# Semisimple compact Lie group topologically generated by two finite order elements

Edit: I'm specializing this question to the compact case I'll ask about the noncompact case as a new question.

Let $$G$$ be a compact connected semisimple Lie group. Do there always exist two finite order elements of $$G$$ which generate a dense subgroup?

Example: $$\frac{i}{\sqrt{2}}\begin{bmatrix} 1 & 1 \\ 1 & -1 \end{bmatrix}$$ and $$\begin{bmatrix} \overline{\zeta_{16}} & 0 \\ 0 & \zeta_{16} \end{bmatrix}$$ generate a dense subgroup of $$SU_2$$.

This question is partially inspired by

Generating finite simple groups with $2$ elements

which shows that every finite simple group is 2-generated. Indeed even every finite quasisimple group is 2-generated Is every finite quasi-simple group generated by 2 elements? (however this fails for infinite simple groups: $$\mathrm{PSL}_2(\mathbb{Q})$$ is not 2-generated indeed not even finitely generated).

This is a cross-post of https://math.stackexchange.com/questions/4537024/dense-subgroups-generated-by-two-finite-order-elements an answer posted there points out that every compact semisimple Lie group can be topologically generated by 2 infinite order elements.

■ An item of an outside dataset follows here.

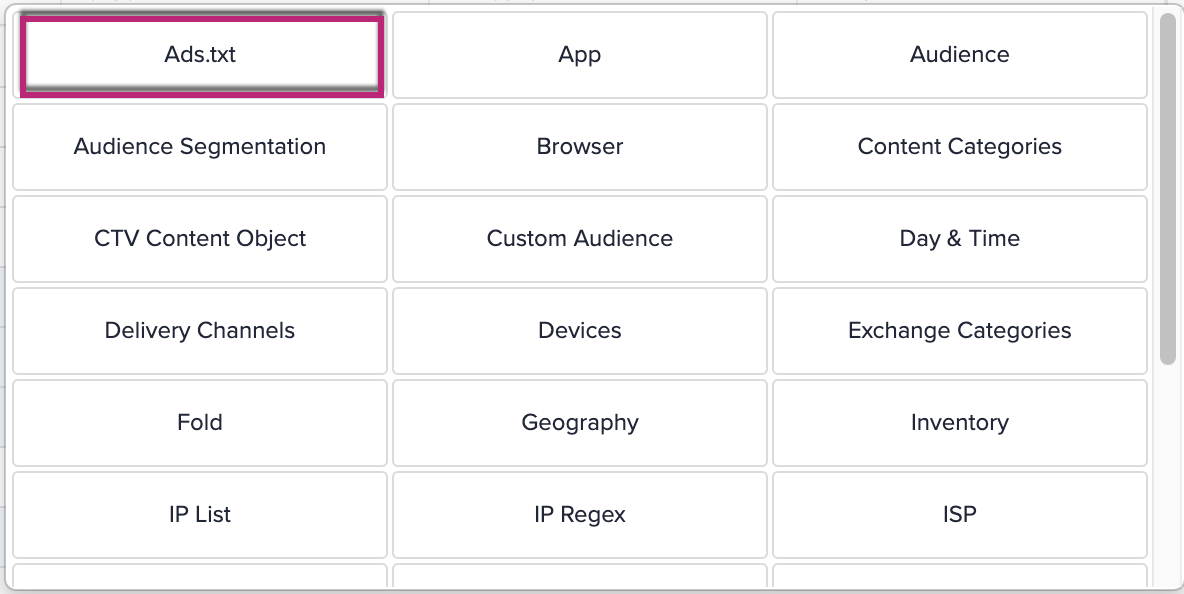Select the Delivery Channels tile
The image size is (1184, 594).
(200, 331)
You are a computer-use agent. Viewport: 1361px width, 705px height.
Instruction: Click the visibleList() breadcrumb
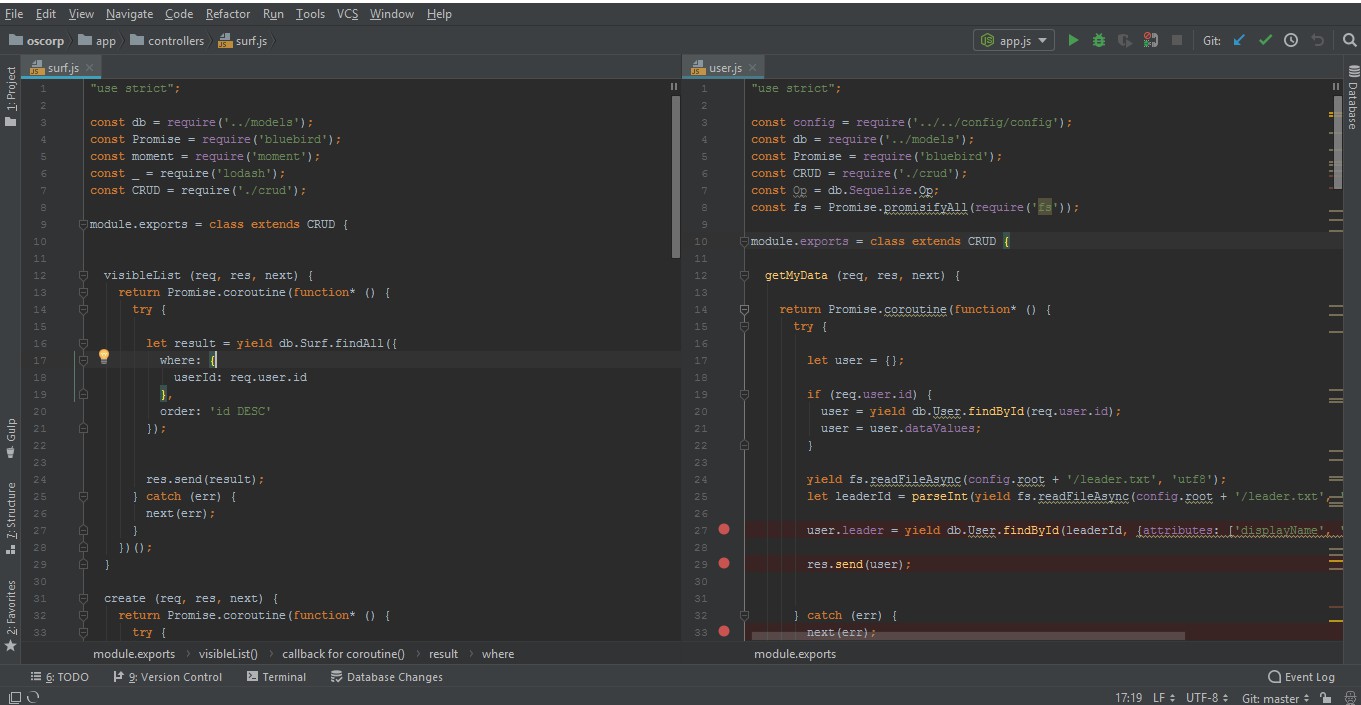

• I think that there's a paper that proves this by some mechanism like showing the set of pairs that generate has positive Haar measure. I'll see if I can dig it up. Commented Sep 29, 2022 at 15:25
• Theorem 2.1 in this J. Algebra paper of Breuillard-Gelander should help: indeed it is then enough to show that every (connected, finite center) semisimple Lie group is (topologically) generated by two circle subgroups.
– YCor
Commented Sep 29, 2022 at 16:10
• [Finite center should be assumed. Or, at least one has to exclude the case when $G$ surjects onto the universal cover of $\mathrm{SL}_2(\mathbf{R})$, which is torsion-free.]
– YCor
Commented Sep 29, 2022 at 16:11
• Good point I've added the assumption of finite center Commented Apr 10, 2023 at 14:46
• You should add the assumption that $G$ is semisimple, otherwise the claim is clearly false since $G$ can be torsion-free, e.g. the subgroup $B< SL(2,{\mathbb R})$ of non-strictly upper triangular matrices with positive diagonal entries. Commented Apr 10, 2023 at 14:57

There's also a 1999 Proc AMS paper by M. Field, (freely accessible at AMS site — MR number for subscribers: MR1618662), which shows that the set of pairs generating a dense open subset of $$G$$ is non-empty Zariski open in $$G \times G$$ when $$G$$ is compact connected semisimple. This should lead to a proof that the elements can be taken to have finite order in this case, as the set of pairs of elements of finite order is dense in $$G\times G$$. Of course, in the non-compact case some extra condition on $$G$$ is required.